▸ **Exercise goal**
Please output the section of the listing below that opens with the line containing "Task: Click the medium" and closes with the line containing "Task: Toggle the", exactly and with nothing else.

* * * *

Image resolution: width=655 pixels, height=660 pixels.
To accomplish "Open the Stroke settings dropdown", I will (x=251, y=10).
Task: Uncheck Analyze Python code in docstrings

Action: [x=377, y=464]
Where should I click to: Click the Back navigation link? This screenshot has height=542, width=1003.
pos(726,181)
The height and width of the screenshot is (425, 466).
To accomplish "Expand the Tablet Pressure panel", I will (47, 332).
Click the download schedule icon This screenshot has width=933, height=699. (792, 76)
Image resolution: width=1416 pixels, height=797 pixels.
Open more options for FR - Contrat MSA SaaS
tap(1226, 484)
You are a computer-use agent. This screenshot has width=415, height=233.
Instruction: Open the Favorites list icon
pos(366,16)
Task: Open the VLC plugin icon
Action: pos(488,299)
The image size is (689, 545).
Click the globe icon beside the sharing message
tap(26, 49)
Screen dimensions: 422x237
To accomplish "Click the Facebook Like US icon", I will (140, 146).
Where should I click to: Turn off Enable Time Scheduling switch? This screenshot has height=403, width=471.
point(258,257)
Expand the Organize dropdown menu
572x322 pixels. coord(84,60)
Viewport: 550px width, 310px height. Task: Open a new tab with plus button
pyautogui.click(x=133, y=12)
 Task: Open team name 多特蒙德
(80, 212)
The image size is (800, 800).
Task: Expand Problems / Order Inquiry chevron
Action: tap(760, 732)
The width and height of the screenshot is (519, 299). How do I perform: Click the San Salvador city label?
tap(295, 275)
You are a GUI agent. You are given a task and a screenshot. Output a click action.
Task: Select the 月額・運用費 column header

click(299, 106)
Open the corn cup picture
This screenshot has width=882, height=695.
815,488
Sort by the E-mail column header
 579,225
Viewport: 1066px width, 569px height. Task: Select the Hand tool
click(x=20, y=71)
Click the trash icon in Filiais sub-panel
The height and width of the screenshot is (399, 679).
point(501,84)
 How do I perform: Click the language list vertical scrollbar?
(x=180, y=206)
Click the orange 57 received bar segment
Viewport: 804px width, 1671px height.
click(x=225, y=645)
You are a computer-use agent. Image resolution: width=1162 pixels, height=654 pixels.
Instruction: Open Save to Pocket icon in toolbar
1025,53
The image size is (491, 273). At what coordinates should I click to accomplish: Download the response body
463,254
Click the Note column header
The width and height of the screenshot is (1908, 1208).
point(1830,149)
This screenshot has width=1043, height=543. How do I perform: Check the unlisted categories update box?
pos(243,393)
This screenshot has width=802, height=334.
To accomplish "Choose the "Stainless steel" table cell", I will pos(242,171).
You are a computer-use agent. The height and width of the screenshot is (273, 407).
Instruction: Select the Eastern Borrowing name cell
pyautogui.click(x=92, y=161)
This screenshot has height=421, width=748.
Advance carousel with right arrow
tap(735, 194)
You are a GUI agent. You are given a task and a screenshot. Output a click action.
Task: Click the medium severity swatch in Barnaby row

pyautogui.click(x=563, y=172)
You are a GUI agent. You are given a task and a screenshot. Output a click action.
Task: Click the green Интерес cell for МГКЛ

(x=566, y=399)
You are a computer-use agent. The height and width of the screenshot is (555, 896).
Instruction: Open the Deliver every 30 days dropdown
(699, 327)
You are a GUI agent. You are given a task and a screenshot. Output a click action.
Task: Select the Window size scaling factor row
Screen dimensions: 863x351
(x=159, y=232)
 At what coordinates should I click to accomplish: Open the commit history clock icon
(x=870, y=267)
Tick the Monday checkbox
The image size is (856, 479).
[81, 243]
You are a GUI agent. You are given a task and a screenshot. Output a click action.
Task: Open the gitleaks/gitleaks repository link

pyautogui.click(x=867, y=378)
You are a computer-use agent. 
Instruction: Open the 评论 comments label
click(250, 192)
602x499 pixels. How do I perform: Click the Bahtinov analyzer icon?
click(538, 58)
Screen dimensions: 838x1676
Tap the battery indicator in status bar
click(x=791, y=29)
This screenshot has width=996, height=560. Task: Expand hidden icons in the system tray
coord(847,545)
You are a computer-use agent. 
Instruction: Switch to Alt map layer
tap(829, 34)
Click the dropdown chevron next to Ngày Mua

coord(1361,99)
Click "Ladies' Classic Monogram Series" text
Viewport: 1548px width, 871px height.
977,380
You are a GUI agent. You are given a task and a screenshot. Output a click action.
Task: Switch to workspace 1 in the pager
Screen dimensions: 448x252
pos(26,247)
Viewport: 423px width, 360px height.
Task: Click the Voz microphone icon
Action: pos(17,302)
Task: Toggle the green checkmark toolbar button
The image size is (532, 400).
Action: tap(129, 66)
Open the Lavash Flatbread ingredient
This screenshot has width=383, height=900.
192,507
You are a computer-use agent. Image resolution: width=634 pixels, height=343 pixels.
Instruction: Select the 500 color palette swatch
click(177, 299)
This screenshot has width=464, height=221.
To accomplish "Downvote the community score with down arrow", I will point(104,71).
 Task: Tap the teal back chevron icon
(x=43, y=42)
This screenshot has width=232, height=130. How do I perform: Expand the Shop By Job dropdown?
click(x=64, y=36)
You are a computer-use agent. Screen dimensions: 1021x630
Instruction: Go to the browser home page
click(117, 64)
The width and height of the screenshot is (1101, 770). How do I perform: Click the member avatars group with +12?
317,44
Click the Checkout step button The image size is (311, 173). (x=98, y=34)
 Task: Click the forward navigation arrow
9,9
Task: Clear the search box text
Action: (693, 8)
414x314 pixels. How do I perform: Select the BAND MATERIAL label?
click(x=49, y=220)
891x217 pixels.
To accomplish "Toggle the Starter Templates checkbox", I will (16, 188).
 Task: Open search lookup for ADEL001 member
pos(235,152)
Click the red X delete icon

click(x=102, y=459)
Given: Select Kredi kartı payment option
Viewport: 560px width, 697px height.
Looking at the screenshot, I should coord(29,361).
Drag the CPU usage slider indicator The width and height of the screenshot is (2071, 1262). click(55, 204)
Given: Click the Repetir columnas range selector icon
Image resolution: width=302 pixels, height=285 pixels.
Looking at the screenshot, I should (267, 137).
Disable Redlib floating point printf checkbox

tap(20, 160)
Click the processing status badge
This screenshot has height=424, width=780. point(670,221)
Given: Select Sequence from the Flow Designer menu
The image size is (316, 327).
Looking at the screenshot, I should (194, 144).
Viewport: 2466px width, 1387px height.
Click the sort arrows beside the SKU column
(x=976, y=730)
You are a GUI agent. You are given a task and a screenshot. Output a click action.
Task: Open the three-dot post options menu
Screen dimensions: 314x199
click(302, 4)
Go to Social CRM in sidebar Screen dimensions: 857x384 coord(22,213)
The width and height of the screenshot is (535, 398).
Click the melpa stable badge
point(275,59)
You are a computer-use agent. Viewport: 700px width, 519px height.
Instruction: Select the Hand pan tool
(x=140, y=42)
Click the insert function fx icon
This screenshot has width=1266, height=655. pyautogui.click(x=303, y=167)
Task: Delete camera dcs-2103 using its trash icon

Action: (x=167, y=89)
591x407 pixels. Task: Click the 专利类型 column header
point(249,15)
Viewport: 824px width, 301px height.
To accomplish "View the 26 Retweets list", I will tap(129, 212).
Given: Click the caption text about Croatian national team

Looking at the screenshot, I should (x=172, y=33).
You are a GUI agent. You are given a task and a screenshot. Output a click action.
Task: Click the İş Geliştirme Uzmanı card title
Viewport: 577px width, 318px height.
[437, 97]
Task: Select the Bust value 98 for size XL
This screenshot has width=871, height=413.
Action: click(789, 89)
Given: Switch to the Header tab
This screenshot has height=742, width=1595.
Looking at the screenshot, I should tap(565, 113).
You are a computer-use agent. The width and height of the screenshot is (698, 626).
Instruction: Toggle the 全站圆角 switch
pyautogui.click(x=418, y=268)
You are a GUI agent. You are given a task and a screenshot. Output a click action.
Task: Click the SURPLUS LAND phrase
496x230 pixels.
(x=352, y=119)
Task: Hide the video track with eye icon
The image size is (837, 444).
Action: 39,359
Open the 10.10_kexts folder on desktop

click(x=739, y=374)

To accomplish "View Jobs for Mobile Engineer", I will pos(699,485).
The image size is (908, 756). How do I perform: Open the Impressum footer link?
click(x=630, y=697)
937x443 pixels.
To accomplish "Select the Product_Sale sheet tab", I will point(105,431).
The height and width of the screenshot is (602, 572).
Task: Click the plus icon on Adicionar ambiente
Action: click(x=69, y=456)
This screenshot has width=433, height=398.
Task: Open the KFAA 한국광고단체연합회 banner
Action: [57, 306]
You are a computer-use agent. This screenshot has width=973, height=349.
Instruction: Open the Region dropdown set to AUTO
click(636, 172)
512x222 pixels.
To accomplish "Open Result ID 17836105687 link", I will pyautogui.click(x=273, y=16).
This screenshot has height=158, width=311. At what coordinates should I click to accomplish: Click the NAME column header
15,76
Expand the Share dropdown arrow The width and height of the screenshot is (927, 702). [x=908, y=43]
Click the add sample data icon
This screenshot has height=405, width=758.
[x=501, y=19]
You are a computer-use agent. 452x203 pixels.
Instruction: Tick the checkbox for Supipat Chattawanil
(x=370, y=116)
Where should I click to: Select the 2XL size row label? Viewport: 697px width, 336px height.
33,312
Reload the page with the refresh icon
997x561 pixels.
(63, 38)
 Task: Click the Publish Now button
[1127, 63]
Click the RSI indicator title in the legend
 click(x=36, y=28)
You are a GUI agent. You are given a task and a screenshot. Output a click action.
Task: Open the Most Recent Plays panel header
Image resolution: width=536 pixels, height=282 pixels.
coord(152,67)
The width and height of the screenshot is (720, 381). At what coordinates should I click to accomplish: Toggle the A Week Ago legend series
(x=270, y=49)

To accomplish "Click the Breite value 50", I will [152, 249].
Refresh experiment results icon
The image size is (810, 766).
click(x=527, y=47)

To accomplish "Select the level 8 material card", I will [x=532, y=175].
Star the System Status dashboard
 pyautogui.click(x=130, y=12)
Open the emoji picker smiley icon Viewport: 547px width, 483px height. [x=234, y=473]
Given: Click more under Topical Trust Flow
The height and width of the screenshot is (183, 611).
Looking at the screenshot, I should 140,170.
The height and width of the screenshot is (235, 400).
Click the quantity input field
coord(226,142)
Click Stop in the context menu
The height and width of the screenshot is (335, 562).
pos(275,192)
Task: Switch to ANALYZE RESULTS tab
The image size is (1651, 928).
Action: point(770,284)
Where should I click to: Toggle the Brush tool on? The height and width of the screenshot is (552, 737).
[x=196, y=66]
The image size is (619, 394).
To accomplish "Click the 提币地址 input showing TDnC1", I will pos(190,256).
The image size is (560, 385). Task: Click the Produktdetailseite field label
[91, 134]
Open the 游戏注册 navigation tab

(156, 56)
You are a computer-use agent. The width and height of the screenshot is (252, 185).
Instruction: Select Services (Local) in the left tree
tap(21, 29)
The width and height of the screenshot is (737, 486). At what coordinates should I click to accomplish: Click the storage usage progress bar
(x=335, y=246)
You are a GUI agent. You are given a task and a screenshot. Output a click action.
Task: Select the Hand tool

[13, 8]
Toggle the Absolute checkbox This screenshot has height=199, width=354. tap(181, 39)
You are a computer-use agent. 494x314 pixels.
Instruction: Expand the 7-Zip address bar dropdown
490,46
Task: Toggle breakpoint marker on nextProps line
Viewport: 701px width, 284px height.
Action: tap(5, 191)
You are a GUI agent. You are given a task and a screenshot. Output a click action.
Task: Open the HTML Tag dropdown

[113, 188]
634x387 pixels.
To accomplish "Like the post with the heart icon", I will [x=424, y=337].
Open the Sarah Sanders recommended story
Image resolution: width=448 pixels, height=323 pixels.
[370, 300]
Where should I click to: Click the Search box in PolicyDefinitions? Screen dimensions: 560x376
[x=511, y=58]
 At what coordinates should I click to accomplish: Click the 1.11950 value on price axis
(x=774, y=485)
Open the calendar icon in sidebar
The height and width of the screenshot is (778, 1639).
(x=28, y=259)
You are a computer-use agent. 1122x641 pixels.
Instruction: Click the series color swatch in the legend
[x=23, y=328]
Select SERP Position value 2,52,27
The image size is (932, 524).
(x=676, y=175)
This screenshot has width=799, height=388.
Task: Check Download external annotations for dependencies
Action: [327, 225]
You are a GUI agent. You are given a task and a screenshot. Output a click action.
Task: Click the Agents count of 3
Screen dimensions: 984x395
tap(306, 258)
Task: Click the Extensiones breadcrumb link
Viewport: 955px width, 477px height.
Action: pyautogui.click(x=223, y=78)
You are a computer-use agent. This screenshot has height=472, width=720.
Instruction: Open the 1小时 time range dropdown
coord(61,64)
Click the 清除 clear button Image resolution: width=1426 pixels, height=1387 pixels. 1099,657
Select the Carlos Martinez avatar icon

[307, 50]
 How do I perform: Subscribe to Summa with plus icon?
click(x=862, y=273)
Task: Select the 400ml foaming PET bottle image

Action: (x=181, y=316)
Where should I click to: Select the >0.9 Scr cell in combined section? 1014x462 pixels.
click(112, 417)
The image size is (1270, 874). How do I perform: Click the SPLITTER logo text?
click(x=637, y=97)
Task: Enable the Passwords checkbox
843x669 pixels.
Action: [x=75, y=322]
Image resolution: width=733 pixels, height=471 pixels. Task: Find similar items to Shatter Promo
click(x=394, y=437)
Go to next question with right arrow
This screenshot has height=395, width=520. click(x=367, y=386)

* * * *

▸ **Written solution**
Task: Click the medium severity swatch in Barnaby row

pyautogui.click(x=563, y=172)
You are a GUI agent. You are given a task and a screenshot. Output a click action.
Task: Click the green Интерес cell for МГКЛ

(x=566, y=399)
You are a computer-use agent. The height and width of the screenshot is (555, 896).
Instruction: Open the Deliver every 30 days dropdown
(699, 327)
You are a GUI agent. You are given a task and a screenshot. Output a click action.
Task: Select the Window size scaling factor row
Screen dimensions: 863x351
(x=159, y=232)
 At what coordinates should I click to accomplish: Open the commit history clock icon
(x=870, y=267)
Tick the Monday checkbox
The image size is (856, 479).
[81, 243]
You are a GUI agent. You are given a task and a screenshot. Output a click action.
Task: Open the gitleaks/gitleaks repository link

pyautogui.click(x=867, y=378)
You are a computer-use agent. 
Instruction: Open the 评论 comments label
click(250, 192)
602x499 pixels. How do I perform: Click the Bahtinov analyzer icon?
click(538, 58)
Screen dimensions: 838x1676
Tap the battery indicator in status bar
click(x=791, y=29)
This screenshot has width=996, height=560. Task: Expand hidden icons in the system tray
coord(847,545)
You are a computer-use agent. 
Instruction: Switch to Alt map layer
tap(829, 34)
Click the dropdown chevron next to Ngày Mua

coord(1361,99)
Click "Ladies' Classic Monogram Series" text
Viewport: 1548px width, 871px height.
977,380
You are a GUI agent. You are given a task and a screenshot. Output a click action.
Task: Switch to workspace 1 in the pager
Screen dimensions: 448x252
pos(26,247)
Viewport: 423px width, 360px height.
Task: Click the Voz microphone icon
Action: pos(17,302)
Task: Toggle the green checkmark toolbar button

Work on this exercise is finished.